# **Lab 7: Introduction to Natural Language Processing (NLP)**
---

### **Description**
In today's lab, we will see how to use neural networks for one of the most popular NLP tasks: **text classification**. This will involve applying what you already know about neural nets and new NLP concepts of tokenization and vectorization.

For this project, we will be working with the `fetch_20newsgroups` dataset, which is a collection of approximately 20,000 newsgroup documents, partitioned (nearly) evenly across 20 different newsgroups. Each newsgroup covers a different topic, such as sports, politics, religion, and technology.

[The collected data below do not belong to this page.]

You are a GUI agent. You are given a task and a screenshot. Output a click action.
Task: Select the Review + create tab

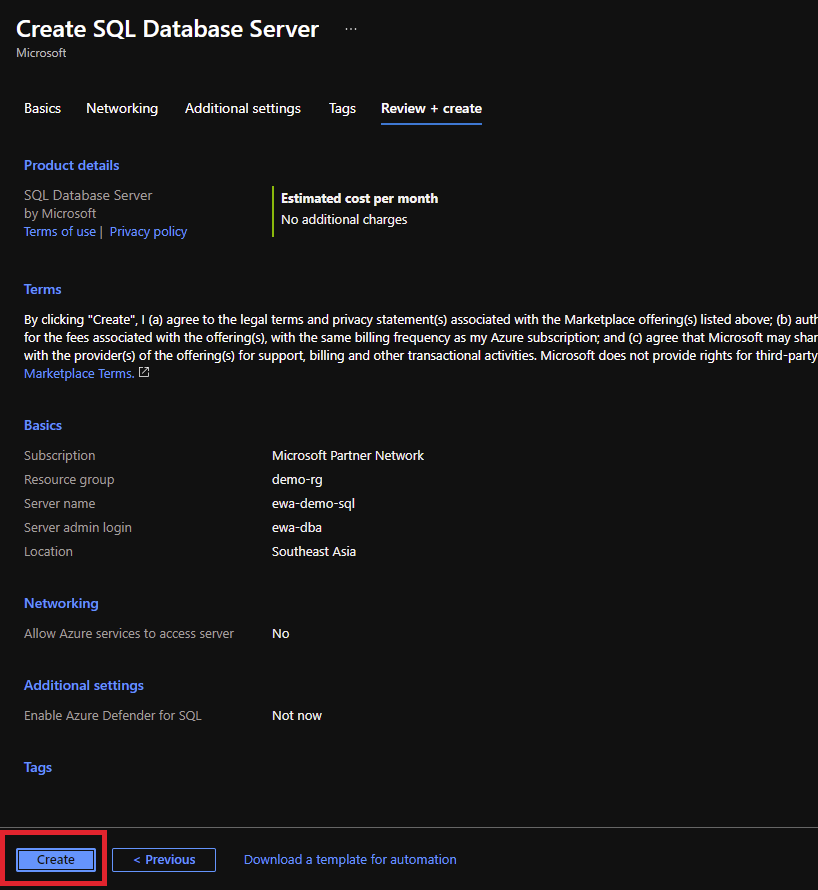431,108
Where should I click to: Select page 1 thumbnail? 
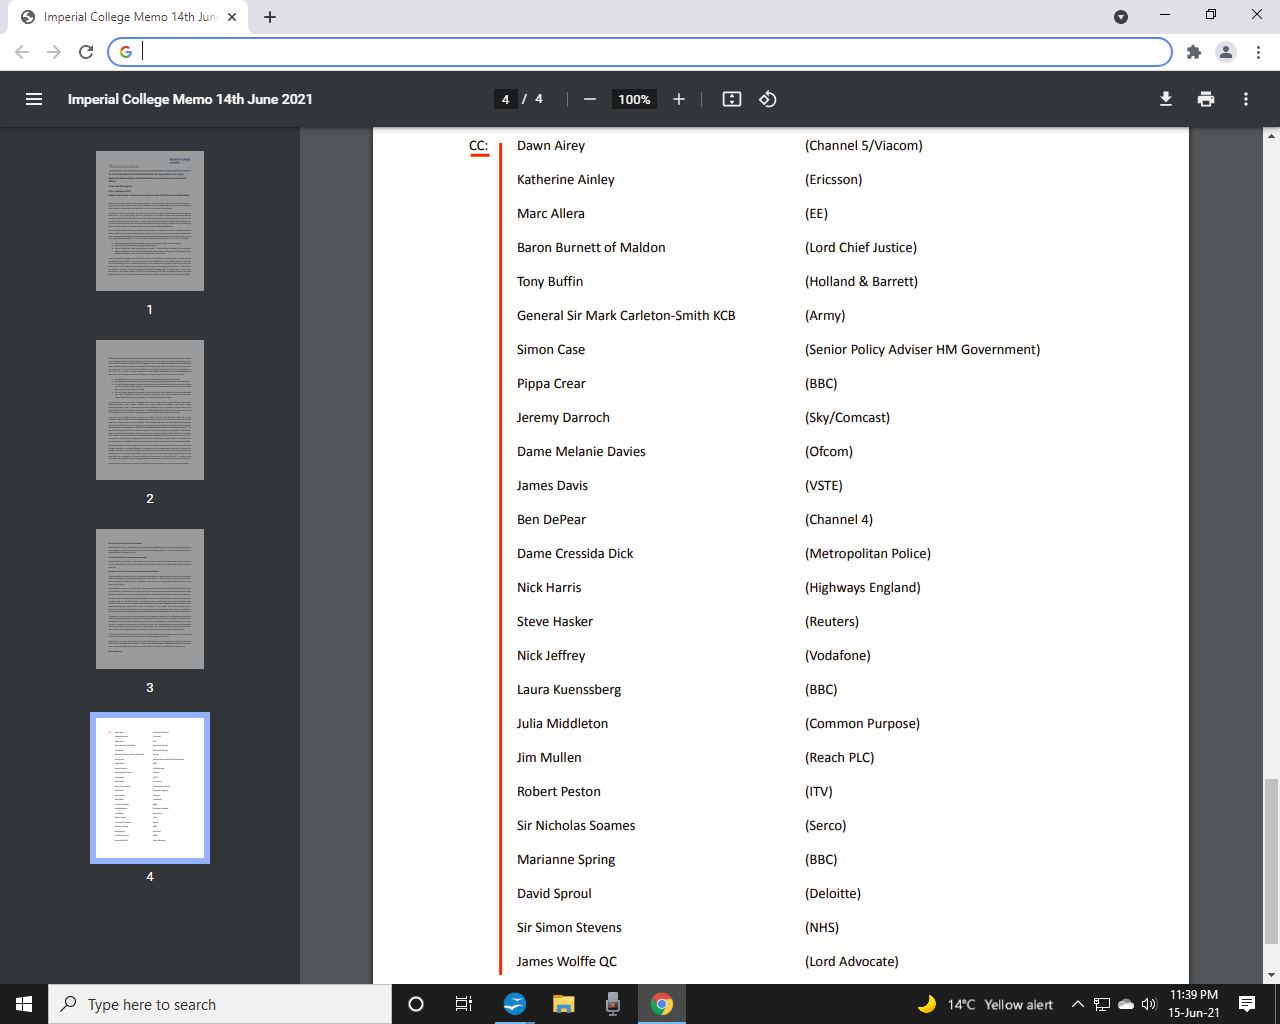[150, 221]
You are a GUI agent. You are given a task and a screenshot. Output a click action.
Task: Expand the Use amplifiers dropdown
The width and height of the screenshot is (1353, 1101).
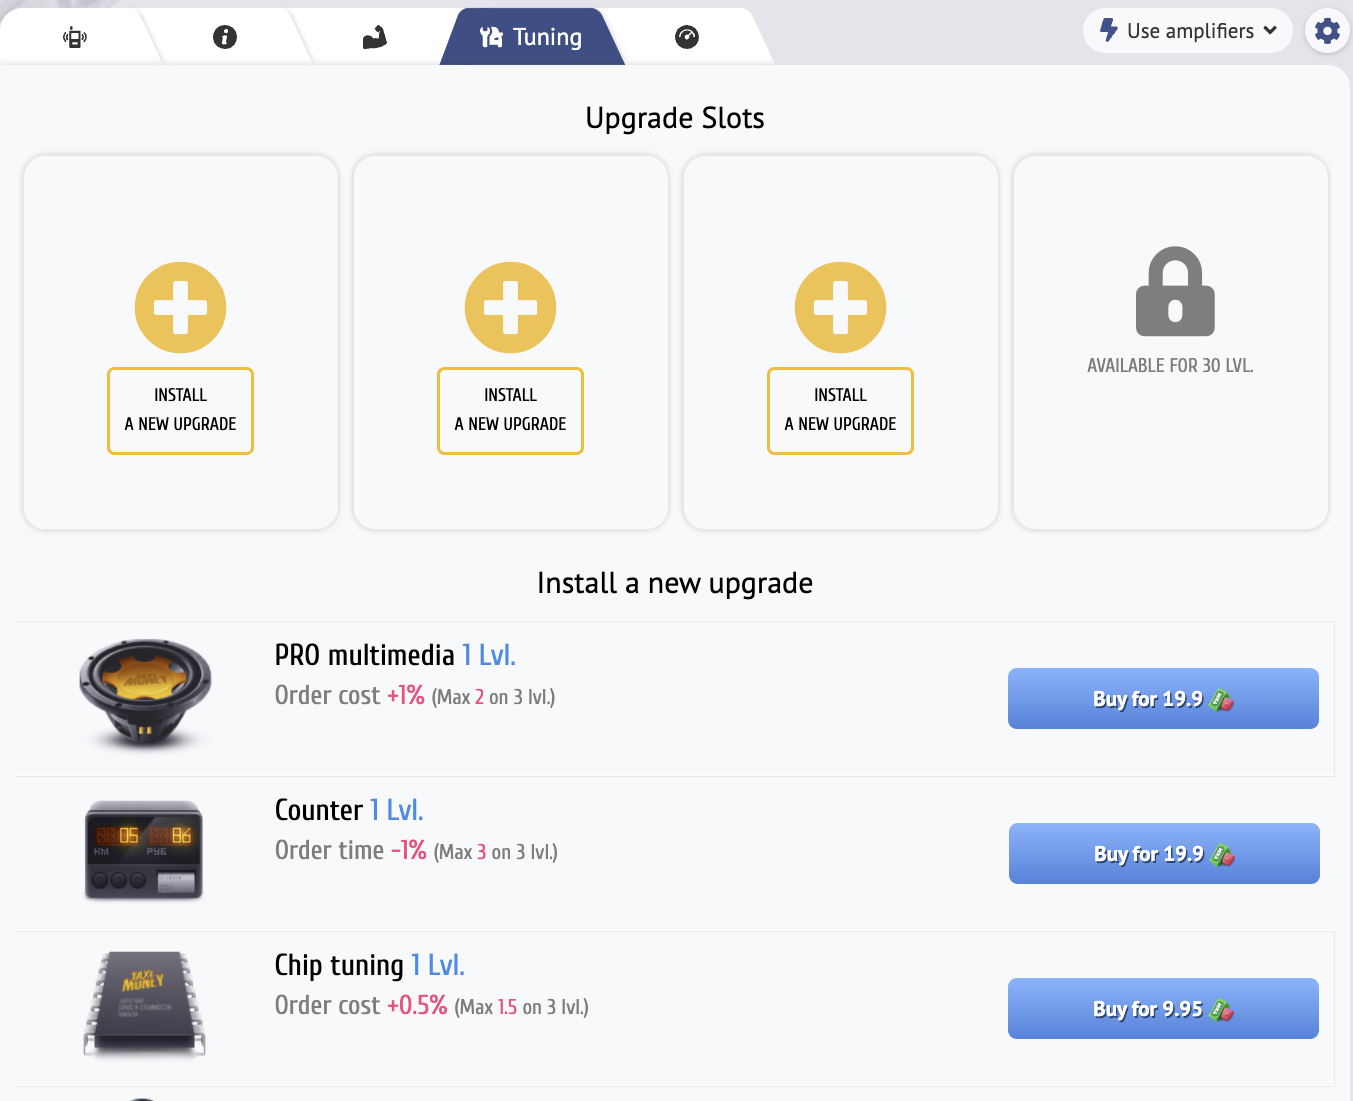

The documents within each newsgroup were posted by various authors, and cover a wide range of subtopics related to the main theme of the newsgroup.

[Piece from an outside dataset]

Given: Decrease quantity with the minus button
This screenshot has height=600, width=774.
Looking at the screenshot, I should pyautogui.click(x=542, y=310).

The goal of this project is to build a machine learning model that can accurately classify newsgroup documents based on their content.

<br>

### **Lab Structure**
**Part 1**: [Tokenization and Vectorization](#p1)

**Part 2**: [News Group Classification with a Neural Network](#p2)
>
>**Part 2.1**: [Tokenizing and Vectorizing the News Groups Dataset](#p2.1)
>
>**Part 2.2**: [Training and Testing a Neural Network](#p2.2)

**Part 3**: [News Group Classification with a CNN](#p3)



<br>

### **Goals**
By the end of this lab, you will:
* Understand the concept of tokenization in NLP.
* Compare a fully connected network to a CNN for text classification.

<br>

### **Cheat Sheets**
[Natural Language Processing I](https://docs.google.com/document/d/1MamYMxe8zlWoiDc0tX2RzUKQULCPVUh-2QtdzRRvzcs/edit?usp=sharing)

<br>

**Before starting, run the code below to import all necessary functions and libraries.**


In [None]:
from sklearn.datasets import fetch_20newsgroups
from sklearn.feature_extraction.text import CountVectorizer
from sklearn.model_selection import train_test_split
import numpy as np
import torch
import torch.nn as nn
from torch.utils.data import Dataset, DataLoader
from fastai.text.all import *

import warnings
warnings.filterwarnings('ignore')

<a name="p1"></a>

---
## **Part 1: Tokenization and Vectorization**
---

**Run the cell below to load a simple corpus for us to work with.**

In [None]:
# Define a collection of text documents
corpus = [
    "This is the first document.",
    "This is the second document.",
    "And this is the third document.",
    "Is this the first document?",
]

#### **Problem #1.1: Create a CountVectorizer object**



In [None]:
vectorizer = #FILL IN CODE HERE

###### **Solution**

In [None]:
# Create a CountVectorizer object
vectorizer = CountVectorizer()

#### **Problem #1.2: Fit the vectorizer to the corpus**



###### **Solution**

In [None]:
# Fit the vectorizer to the corpus
vectorizer.fit(corpus)

#### **Problem #1.3: Transform the corpus into a matrix of token counts**



In [None]:
# Transform the corpus into a matrix of token counts
# WRITE YOUR CODE HERE

# Print the resulting matrix
print(X.toarray())

###### **Solution**

In [None]:
# Transform the corpus into a matrix of token counts
X = vectorizer.transform(corpus)

# Print the resulting matrix
print(X.toarray())

[[0 1 1 1 0 1 0 1]
 [0 1 0 1 1 1 0 1]
 [1 1 0 1 0 1 1 1]
 [0 1 1 1 0 1 0 1]]


#### **Problem #1.4: Print the tokens**

Use `get_feature_names_out()` to print the tokens.


###### **Solution**

In [None]:
print(vectorizer.get_feature_names_out())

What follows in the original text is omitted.